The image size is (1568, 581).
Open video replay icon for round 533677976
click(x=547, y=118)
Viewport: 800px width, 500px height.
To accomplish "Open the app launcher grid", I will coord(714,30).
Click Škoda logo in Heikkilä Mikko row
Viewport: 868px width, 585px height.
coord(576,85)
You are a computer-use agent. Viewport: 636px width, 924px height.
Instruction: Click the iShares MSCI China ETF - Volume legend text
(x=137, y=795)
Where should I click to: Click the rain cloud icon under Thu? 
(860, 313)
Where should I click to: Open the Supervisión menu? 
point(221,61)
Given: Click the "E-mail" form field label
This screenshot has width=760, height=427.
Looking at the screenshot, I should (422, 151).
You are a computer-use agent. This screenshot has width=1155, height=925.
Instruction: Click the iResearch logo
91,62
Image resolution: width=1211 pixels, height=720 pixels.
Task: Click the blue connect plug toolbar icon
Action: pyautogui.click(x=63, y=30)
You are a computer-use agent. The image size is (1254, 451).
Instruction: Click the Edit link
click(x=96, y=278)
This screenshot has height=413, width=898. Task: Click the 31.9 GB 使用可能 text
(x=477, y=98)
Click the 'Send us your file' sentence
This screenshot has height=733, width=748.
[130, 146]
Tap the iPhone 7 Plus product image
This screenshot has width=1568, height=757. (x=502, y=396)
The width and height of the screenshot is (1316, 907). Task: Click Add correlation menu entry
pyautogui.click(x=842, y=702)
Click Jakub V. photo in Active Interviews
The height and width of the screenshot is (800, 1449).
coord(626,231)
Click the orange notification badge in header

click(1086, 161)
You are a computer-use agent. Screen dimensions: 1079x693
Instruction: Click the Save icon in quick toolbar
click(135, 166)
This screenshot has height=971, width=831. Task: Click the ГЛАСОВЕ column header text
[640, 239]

════════════════

TASK OBJECTIVE: Copy the material above back out, exactly as written.

SOLUTION TO THIS PROBLEM:
The image size is (1568, 581).
Open video replay icon for round 533677976
click(x=547, y=118)
Viewport: 800px width, 500px height.
To accomplish "Open the app launcher grid", I will coord(714,30).
Click Škoda logo in Heikkilä Mikko row
Viewport: 868px width, 585px height.
coord(576,85)
You are a computer-use agent. Viewport: 636px width, 924px height.
Instruction: Click the iShares MSCI China ETF - Volume legend text
(x=137, y=795)
Where should I click to: Click the rain cloud icon under Thu? 
(860, 313)
Where should I click to: Open the Supervisión menu? 
point(221,61)
Given: Click the "E-mail" form field label
This screenshot has width=760, height=427.
Looking at the screenshot, I should (422, 151).
You are a computer-use agent. This screenshot has width=1155, height=925.
Instruction: Click the iResearch logo
91,62
Image resolution: width=1211 pixels, height=720 pixels.
Task: Click the blue connect plug toolbar icon
Action: pyautogui.click(x=63, y=30)
You are a computer-use agent. The image size is (1254, 451).
Instruction: Click the Edit link
click(x=96, y=278)
This screenshot has height=413, width=898. Task: Click the 31.9 GB 使用可能 text
(x=477, y=98)
Click the 'Send us your file' sentence
This screenshot has height=733, width=748.
[130, 146]
Tap the iPhone 7 Plus product image
This screenshot has width=1568, height=757. (x=502, y=396)
The width and height of the screenshot is (1316, 907). Task: Click Add correlation menu entry
pyautogui.click(x=842, y=702)
Click Jakub V. photo in Active Interviews
The height and width of the screenshot is (800, 1449).
coord(626,231)
Click the orange notification badge in header

click(1086, 161)
You are a computer-use agent. Screen dimensions: 1079x693
Instruction: Click the Save icon in quick toolbar
click(135, 166)
This screenshot has height=971, width=831. Task: Click the ГЛАСОВЕ column header text
[640, 239]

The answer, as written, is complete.